The North Essex Partnership University North Essex Partnership University Foundation Trust and South Essex Partnership University FT leaders said that in addition to shrinking funding settlements in recent years for the mental health sector, commissioners’ decisions to “cherry pick” out some services, such as IAPT, for individual tender exercises, were threatening the sustainability of providers.   

A bigger single organisation may be able to achieve economies of scale not possible at present, they told HSJ.

Analysis of the options open to the trusts concluded that merging with another organisation outside the county – such as North East London FT or Norfolk and Suffolk FT – would be too slow and could dilute the focus on patients and carers in Essex, according to the North Essex Partnership strategy paper.

The paper said: “All Essex clinical commissioning groups plan to shift income from specialist mental health services into IAPT, by decommissioning secondary community services for most patients in non-psychotic mental health clusters.”

IAPT services, which North Essex Partnership does not provide on its patch, are a less specialised form of mental healthcare designed to address less severe illness for a larger patient population. Low intensity IAPT staff are in pay bands 4 or 5, while the high intensity IAPT therapists can be in band 7.

However, Mr Geldard said his bigger concern was that IAPT services were being commissioned in a way that was “not part of a strategic approach” and that the IAPT contracts were contracted out in “more of a cherry picking approach”, which could threaten the sustainability of core secondary mental health services.

His concerns were shared by South Essex Partnership chief executive Sally Morris. She told HSJ: “We are losing economies of scale with small services being taken off and potentially tendered… This is affecting the sustainability of individual organisations.”
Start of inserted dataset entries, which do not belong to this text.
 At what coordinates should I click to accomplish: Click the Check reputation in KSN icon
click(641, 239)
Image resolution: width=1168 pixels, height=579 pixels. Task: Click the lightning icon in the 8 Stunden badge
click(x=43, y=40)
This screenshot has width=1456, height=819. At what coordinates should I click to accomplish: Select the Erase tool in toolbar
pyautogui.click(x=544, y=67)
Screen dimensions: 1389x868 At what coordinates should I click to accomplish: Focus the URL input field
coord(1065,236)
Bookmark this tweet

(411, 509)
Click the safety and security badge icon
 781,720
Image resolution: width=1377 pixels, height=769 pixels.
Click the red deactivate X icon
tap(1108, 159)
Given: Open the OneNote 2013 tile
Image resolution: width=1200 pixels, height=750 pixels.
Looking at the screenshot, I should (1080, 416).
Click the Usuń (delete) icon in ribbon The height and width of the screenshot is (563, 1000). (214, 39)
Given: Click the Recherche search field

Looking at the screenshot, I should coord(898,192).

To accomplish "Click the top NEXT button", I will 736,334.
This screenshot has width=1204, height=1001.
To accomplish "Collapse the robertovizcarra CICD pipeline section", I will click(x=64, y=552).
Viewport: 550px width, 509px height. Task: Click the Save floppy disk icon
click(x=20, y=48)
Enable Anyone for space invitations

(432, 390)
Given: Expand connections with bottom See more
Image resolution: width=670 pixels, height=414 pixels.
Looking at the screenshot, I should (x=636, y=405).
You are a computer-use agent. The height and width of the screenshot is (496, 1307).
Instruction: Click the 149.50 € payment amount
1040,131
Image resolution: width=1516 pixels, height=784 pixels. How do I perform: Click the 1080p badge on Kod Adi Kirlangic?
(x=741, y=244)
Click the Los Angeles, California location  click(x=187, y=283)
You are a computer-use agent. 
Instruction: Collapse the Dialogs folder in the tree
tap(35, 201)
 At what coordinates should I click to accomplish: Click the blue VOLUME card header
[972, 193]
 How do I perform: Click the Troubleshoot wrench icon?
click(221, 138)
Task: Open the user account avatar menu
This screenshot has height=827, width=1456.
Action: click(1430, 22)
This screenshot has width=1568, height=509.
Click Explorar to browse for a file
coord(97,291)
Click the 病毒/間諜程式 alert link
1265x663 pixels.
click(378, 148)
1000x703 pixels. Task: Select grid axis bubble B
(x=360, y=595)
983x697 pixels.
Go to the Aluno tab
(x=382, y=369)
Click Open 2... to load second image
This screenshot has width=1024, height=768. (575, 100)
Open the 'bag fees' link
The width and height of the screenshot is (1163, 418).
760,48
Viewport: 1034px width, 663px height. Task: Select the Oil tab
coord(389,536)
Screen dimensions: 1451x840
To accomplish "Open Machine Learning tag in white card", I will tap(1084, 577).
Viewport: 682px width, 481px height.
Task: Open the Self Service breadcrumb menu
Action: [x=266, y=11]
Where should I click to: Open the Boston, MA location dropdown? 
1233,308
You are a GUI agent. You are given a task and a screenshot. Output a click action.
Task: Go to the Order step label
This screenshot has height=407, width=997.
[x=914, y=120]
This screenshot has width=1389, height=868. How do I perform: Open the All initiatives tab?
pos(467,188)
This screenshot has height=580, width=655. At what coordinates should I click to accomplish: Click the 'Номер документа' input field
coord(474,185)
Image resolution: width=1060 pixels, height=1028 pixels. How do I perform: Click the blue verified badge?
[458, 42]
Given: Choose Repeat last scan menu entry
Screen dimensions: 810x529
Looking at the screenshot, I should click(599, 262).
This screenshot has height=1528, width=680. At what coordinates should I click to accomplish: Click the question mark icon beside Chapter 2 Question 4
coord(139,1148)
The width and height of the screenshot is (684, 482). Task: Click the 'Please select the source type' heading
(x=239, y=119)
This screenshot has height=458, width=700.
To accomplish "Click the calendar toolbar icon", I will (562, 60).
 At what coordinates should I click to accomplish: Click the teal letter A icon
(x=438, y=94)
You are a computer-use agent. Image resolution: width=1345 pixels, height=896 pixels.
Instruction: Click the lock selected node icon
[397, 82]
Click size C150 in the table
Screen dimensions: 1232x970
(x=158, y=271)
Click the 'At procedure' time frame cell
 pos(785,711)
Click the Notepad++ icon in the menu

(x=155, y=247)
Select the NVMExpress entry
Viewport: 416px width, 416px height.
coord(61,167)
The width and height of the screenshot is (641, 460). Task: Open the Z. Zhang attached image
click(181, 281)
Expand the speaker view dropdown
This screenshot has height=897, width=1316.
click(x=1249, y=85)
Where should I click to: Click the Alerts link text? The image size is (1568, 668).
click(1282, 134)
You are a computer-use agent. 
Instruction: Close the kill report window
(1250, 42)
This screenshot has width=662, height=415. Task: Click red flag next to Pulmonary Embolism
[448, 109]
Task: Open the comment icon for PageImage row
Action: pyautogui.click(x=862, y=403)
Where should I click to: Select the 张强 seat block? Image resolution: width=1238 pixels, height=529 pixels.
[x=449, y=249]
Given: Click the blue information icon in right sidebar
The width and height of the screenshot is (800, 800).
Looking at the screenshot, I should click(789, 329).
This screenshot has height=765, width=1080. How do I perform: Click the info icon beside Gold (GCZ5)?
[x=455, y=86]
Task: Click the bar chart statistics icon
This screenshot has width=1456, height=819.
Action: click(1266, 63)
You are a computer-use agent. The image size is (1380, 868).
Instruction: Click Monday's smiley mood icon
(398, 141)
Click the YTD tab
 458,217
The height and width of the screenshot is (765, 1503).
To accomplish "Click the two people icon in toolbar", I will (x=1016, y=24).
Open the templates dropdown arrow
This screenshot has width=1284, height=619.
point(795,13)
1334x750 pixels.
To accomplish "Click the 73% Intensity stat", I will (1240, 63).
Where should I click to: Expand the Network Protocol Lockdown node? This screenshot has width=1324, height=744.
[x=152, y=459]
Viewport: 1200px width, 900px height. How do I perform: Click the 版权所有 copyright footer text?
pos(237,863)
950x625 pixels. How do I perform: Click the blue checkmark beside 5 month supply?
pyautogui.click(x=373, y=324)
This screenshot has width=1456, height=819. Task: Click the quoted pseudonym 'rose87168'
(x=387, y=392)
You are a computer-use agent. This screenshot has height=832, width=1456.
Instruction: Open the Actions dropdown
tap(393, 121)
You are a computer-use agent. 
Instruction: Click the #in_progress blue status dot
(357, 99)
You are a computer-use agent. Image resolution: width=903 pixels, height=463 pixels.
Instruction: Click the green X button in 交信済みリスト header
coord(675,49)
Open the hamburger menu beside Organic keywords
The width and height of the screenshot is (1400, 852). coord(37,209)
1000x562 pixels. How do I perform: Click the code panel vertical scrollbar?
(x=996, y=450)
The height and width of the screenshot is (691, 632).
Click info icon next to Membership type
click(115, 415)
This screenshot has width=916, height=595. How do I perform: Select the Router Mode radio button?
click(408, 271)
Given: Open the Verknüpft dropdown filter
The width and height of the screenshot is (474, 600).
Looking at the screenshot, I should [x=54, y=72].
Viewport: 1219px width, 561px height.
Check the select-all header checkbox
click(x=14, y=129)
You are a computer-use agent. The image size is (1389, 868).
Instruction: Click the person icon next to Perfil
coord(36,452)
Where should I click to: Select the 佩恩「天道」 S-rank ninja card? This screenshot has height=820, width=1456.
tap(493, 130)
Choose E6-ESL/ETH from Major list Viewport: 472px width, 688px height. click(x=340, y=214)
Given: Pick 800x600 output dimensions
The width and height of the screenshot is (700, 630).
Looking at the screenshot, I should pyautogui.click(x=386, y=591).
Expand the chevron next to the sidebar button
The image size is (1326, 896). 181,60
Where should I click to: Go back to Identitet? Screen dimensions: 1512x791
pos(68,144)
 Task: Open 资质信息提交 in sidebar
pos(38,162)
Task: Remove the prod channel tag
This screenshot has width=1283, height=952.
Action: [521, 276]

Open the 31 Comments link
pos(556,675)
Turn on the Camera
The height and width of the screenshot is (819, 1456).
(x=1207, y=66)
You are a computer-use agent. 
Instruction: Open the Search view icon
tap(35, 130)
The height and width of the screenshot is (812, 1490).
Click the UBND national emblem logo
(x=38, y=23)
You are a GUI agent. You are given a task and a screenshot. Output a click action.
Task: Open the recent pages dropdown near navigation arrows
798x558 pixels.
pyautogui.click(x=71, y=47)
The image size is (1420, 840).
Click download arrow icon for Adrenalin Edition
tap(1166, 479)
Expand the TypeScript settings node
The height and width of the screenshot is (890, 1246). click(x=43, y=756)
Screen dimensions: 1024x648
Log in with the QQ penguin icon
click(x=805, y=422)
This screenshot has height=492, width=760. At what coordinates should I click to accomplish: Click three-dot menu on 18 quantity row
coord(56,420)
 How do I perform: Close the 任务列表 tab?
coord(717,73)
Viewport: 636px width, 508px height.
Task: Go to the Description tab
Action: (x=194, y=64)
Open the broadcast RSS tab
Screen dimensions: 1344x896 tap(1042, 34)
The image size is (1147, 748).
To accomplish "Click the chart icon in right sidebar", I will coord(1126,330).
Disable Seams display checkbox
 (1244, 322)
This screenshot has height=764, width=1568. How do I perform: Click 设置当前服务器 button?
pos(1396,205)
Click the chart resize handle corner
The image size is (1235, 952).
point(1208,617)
She added: “The more that you have, it is easier [to stay sustainable]. There are some services where it is quite appropriate for them not to be delivered in secondary care. I am not saying everything has to be done by mental health organisations. But the assumption that you can continue to take small bits out [is a problem].”

As well as IAPT services, other services routinely tendered out by local commissioners include programmes such as child and adolescent mental health services.

The chief executives spoke to HSJ to discuss the market conditions that had prompted the trusts to consider a merger.

Mr Geldard said: “I am really concerned about secondary mental health services. We hear parity of esteem being talked about by politicians, which is very welcome, but, to be perfectly honest, I don’t see any of that translating to on the ground.”

Ms Morris said: “The key driver is the sustainability of mental health services at a time when we are seeing a shrinking market.

“The opportunity of making genuine efficiency savings are pretty much drying up so you are looking at service transformation.

“We have been working as two organisations quite closely for the last year and a half to try and make efficiencies… but there is a limit as to how much you can do that when you are separate organisations.”

Both leaders stressed that no decision had been taken as to whether or not a merger would go ahead, although it is hoped a decision could be made in the coming months.